**WHAT TO WORK ON:**
The lines from the one with "Where should I click to: Enter" through the last line below are to be copied exactly; no other lines are to be returned.

---

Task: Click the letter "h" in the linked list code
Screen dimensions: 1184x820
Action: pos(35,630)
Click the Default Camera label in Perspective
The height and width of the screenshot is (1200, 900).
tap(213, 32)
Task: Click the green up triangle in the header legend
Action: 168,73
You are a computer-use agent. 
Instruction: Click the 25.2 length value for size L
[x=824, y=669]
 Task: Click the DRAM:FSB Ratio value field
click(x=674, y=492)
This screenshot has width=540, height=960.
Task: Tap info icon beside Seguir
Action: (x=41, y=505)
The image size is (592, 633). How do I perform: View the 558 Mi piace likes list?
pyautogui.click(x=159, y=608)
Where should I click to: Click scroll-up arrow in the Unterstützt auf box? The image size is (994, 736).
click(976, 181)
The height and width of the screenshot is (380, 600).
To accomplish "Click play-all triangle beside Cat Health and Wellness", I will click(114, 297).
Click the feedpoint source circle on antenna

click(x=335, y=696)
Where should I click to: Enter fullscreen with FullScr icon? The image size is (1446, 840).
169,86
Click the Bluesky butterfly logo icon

---

**EXERCISE OUTPUT:**
Where should I click to: Enter fullscreen with FullScr icon? The image size is (1446, 840).
169,86
Click the Bluesky butterfly logo icon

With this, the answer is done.